Ibnu Katsir dalam tafsirnya menjelaskan: Allah bersumpah dengan waktu bahwa semua manusia merugi, kecuali yang memenuhi empat kriteria:
- Iman sejati kepada seluruh perintah Allah.
- Amal shalih yang konsisten.
- Saling menasihati untuk menegakkan kebenaran (meliputi semua ketaatan).
- Saling menasihati untuk bersabar atas takdir, musibah, dan menjauhi maksiat.
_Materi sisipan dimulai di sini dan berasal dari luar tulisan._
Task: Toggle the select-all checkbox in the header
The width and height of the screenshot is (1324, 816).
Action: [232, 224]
Manajemen waktu dalam Islam adalah memaksimalkan karunia waktu untuk kesuksesan dunia-akhirat. Ini bukan sekadar efisiensi, tapi perpaduan perencanaan cermat, disiplin tinggi, dan penentuan prioritas dalam beribadah, bekerja, bersosial, menuntut ilmu, dan beristirahat. Rasulullah ﷺ dan para sahabat adalah teladan terbaik. Umar bin Al-Khaththab رضي الله عنه pernah berkata:
“إِنِّي لَأَكْرَهُ أَنْ أَرَى الرَّجُلَ سَبْهَلَاً، لَا فِي عَمَلِ دُنْيَا وَلَا فِي عَمَلِ آخِرَةٍ”
(Sungguh, aku benci melihat seseorang yang menganggur, tidak sibuk dengan urusan dunianya (yang halal) maupun akhiratnya).
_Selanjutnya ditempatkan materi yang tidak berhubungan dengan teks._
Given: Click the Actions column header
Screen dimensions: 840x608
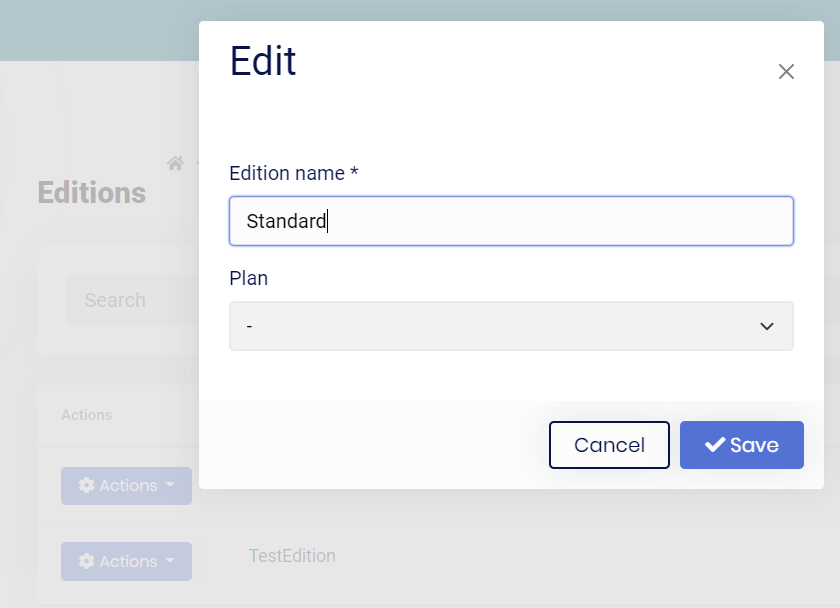Looking at the screenshot, I should pos(86,415).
Senada dengannya, Ibnu Mas’ud رضي الله عنه menegaskan:
“لَأَبْغَضَنَّ الرَّجُلَ فَارِغًا لَا فِي عَمَلِ دُنْيَا وَلَا فِي عَمَلِ الْآخِرَةِ”
(Aku sangat membenci orang yang menganggur, tidak beramal untuk dunianya maupun akhiratnya).

Kesuksesan sejati mensyaratkan kesabaran dalam proses meraihnya. Ketika sukses datang, seorang muslim harus meningkatkan ketakwaan, menjaga hubungan dengan Allah (حُبْلٌ مِنَ اللهِ) dengan lebih khusyuk, sekaligus memperbaiki hubungan sesama manusia (حُبْلٌ مِنَ النَّاسِ) dengan keadilan dan kasih sayang.
Surat Al-Asr mengajarkan: jalan keluar dari kerugian adalah memadukan iman tulus, amal shalih konsisten, semangat saling menasihati, dan ketekunan sabar di atas pondasi manajemen waktu yang disiplin. Dengan ini, di gempita era digital, kita menjadi hamba yang tidak hanya terhindar dari kerugian, tetapi meraih kemenangan sejati: dunia dan akhirat.